- Turkey is energy poor, has very little oil and gas production and therefore imports significant amounts of oil, gas and coal. It has broken free of developing nation status and is on its way to becoming a mature economy. The country has seen an enormous uplift in per capita GDP since 1970 that now stands at $8,500 per capita per annum.
- With borders to Greece, Syria, Iraq, Iraqi Kurdistan and Iran, Turkey is surrounded by chaos. A predominantly Islamic country, it is populated mainly by ethnic Turks (not Arabs) and has an extremely rich history and culture. Let us hope that recent riots in Turkey are not a sign of the rot spreading from its neighbours.
Figure 1 In line with many Islamic nations, Turkey’s population has more than doubled since 1970. But GDP in this energy poor nation has increased 6 fold.
Figure 2 Turkey’s population structure is undergoing the Demographic Transition with slowing birth rates and growing numbers of elderly giving rise to a bee hive shaped population structure as opposed to the pyramidal structure of developing nations.
Figure 3 Turkey has some indigenous coal and hydro production. But total energy production (30 million tonnes oil equivalent – TOE) is well below consumption of 120 million TOE (Figure 4) leaving Turkey with hefty energy imports (Figure 5). Turkey has no significant oil or gas production and BP does not report the statistics. The EIA report crude oil production of 46,000 bpd and gas production of 27 billion cubic feet (BCF) per annum, which are both tiny amounts relative to consumption and are ignored in this analysis.

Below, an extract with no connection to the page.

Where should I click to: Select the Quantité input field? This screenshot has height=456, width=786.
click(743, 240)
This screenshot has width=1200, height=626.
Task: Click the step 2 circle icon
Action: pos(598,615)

Figure 4 Energy consumption has expanded 13 fold since 1965. Oil consumption has been flat since the mid 1980s. It would be interesting to know what underlies this statistic. I suspect that car ownership has continued to expand countered by oil-fired power generation being replaced with coal and gas. Most recent growth in energy consumption has been gas and coal. Turkey imports gas by pipeline from Russia, the FSU (Azerbaijan?) and from Iran. It appears imports from Iran have continued despite sanctions. Turkey also receives LNG from all over the world but Algeria is the main supplier.
Figure 5 With energy consumption greatly in excess of production Turkey has significant imports of oil, gas and coal which it pays for through exporting manufactured goods and services like tourism (Figure 6).
Figure 6 Turkey has seen bilateral trade expand strongly and has managed to keep its trade deficit under control despite energy imports and rising energy prices. The cumulative deficit since 1970 is $158 billion which is 25% of current GDP.
Figure 7 Per capita GDP has increased 3 fold since 1970 whilst per capita energy consumption has increased 4 fold. As discussed in Figure 8, Turkey is on an efficient energy-GDP trajectory that seems inconsistent with energy consumption rising faster than GDP. There can be two explanations for this. The first is that Turkey may have a growing number of economically inactive citizens – young, old and unemployed – who consume energy but produce little. The second is that more energy is being used for comfort than for production, e.g. leisure driving and air conditioning.
Figure 8 Turkey, like Egypt, has a very simple energy-GDP evolution where more energy is used to produce more GDP. There is a very strong message here that energy is vital to GDP growth and wealth creation and energy policy should therefore be taken very seriously by all governments. The apparent loss of efficiency in GDP per TOE consumed is explained in Figure 7.
Figure 9 The energy-GDP evolution for Turkey compared with other countries. It should be clear that Turkey is an enormous success story, breaking free from “poor developing” status, on its way to becoming a mature economy and wealthy nation. Its current per capita GDP is similar to oil rich Libya, prior to the NATO led bombing of that country. But Turkey has achieved this through hard work and not simply fortuitous oil and gas flows.